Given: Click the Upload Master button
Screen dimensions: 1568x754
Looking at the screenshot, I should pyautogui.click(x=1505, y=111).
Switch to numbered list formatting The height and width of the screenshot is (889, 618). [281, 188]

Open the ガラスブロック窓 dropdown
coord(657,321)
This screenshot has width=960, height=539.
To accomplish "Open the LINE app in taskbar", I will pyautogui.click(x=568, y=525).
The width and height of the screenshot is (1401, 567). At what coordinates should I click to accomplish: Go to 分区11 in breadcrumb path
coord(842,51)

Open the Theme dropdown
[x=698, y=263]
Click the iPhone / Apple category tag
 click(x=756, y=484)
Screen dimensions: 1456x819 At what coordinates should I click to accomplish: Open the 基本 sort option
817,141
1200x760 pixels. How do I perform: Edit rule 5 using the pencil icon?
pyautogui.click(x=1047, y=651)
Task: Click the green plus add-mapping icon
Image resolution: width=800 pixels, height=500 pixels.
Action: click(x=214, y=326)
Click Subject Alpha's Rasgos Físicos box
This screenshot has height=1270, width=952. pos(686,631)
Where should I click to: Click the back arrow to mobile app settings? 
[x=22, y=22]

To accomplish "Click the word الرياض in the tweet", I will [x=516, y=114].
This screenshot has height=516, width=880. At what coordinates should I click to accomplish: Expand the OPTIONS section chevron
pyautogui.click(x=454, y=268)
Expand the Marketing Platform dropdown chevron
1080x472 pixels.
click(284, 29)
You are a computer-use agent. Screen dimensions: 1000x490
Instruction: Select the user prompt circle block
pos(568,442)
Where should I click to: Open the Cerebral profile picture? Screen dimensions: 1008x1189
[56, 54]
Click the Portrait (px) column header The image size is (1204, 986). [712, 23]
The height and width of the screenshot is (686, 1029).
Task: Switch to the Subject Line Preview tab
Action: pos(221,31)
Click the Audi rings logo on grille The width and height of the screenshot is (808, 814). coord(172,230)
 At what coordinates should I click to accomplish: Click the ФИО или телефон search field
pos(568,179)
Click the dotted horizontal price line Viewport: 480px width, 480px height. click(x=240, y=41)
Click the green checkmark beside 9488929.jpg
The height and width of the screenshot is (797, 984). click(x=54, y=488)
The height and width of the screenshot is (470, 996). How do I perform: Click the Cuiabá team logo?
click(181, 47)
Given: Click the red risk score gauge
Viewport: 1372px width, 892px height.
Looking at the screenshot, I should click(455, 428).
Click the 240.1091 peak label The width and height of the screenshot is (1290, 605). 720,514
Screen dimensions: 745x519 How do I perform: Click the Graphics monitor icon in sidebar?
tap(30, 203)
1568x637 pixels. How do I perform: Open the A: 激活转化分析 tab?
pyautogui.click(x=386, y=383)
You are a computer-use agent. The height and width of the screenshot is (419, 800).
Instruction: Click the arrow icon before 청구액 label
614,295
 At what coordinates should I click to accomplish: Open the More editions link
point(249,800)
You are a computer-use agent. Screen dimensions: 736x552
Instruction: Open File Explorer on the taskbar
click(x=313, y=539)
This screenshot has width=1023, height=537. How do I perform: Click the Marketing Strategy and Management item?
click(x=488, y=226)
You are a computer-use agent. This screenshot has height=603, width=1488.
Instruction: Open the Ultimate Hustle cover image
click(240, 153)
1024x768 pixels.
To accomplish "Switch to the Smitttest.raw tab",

> Task to carry out
From the material above, set down exactly the lines between the line holding "Click the green checkmark beside 9488929.jpg" and the line holding "1024x768 pixels.", inclusive. Include nothing else.

> Answer for this exercise
Click the green checkmark beside 9488929.jpg
The height and width of the screenshot is (797, 984). click(x=54, y=488)
The height and width of the screenshot is (470, 996). How do I perform: Click the Cuiabá team logo?
click(181, 47)
Given: Click the red risk score gauge
Viewport: 1372px width, 892px height.
Looking at the screenshot, I should click(455, 428).
Click the 240.1091 peak label The width and height of the screenshot is (1290, 605). 720,514
Screen dimensions: 745x519 How do I perform: Click the Graphics monitor icon in sidebar?
tap(30, 203)
1568x637 pixels. How do I perform: Open the A: 激活转化分析 tab?
pyautogui.click(x=386, y=383)
You are a computer-use agent. The height and width of the screenshot is (419, 800).
Instruction: Click the arrow icon before 청구액 label
614,295
 At what coordinates should I click to accomplish: Open the More editions link
point(249,800)
You are a computer-use agent. Screen dimensions: 736x552
Instruction: Open File Explorer on the taskbar
click(x=313, y=539)
This screenshot has width=1023, height=537. How do I perform: Click the Marketing Strategy and Management item?
click(x=488, y=226)
You are a computer-use agent. This screenshot has height=603, width=1488.
Instruction: Open the Ultimate Hustle cover image
click(240, 153)
1024x768 pixels.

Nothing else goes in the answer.